If you thought the last one was intense, you haven’t seen anything yet. This one is a roller coaster ride of feelings, of which I have debated on writing for a while now. With encouragement from a few close individuals, I’ve decided to write it down.

Car crashes. We’ve all heard of them, some of us have even been in one or two. Some more serious than others.

I was one of those teenagers that was convinced I would never get into a car crash. I was a good driver, thanks to my parents. On October 15, 2010, I found out that no one is immune. It’s been almost 7 years since it happened, and yet it still affects my life in many ways.

I’m getting ahead of myself. You want to know what happened, right?

I was driving a Mitsubishi Eclipse Spyder, stick shift. I was pretty proud of learning stick shift as fast as I did. I remember my mom telling me that the only way I could drive it to my first day of college was if she were convinced that I knew how to (she had driven a stick shift for years when she was younger).

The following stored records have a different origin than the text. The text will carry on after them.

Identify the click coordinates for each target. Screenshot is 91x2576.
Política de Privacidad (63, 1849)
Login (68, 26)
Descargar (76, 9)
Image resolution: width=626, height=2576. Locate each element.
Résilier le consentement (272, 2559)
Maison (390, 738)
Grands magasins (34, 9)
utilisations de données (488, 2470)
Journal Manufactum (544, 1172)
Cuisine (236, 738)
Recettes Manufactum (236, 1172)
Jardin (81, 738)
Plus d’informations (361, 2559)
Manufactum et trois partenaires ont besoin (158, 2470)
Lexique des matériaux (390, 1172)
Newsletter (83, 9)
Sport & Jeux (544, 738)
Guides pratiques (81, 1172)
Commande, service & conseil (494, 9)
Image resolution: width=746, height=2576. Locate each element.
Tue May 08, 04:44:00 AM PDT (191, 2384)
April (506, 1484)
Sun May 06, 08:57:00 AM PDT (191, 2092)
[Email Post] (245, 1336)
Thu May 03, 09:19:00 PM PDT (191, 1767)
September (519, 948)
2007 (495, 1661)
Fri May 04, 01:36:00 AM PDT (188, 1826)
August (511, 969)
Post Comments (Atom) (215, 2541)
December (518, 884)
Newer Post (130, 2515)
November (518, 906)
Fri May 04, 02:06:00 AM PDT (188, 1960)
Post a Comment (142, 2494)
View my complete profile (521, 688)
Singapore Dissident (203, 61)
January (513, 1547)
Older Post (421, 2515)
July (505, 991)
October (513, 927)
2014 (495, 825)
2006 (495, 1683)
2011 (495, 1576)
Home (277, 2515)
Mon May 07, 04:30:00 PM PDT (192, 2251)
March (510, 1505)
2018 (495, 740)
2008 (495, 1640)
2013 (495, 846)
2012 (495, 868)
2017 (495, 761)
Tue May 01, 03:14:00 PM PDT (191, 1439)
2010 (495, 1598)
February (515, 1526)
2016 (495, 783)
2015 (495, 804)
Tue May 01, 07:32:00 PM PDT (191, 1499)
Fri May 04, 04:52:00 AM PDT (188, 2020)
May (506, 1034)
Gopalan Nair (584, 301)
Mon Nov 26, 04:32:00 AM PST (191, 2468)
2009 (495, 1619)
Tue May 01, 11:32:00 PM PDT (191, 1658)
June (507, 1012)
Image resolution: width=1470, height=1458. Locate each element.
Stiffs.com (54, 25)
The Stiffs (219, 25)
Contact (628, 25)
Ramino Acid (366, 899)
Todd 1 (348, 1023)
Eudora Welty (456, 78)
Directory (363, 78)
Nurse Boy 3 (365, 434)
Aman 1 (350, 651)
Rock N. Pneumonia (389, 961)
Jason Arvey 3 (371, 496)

My ex boyfriend was in the passenger seat, and 4 of my friends were in the back. Yes, yes, I know. I KNOW. Irresponsible and stupid. My ex boyfriend had suggested using two cars, and I stubbornly said no because I didn’t see the point. We were only going 25 minutes away to a football game. We’d be fine. So we all piled into the car. 3 boys, 3 girls. My two girlfriends sat on the laps of the two boys in the back. They tried to put the seatbelts over themselves, and one couple managed to, but the other didn’t.

Fallout Boy was playing on the stereo.

We got about 4 minutes from my parents house when it happened.

There’s a statistic out there that says people are less cautious when driving close to home. Something about being so close to home makes them feel safer, invincible. I don’t know if that was my case.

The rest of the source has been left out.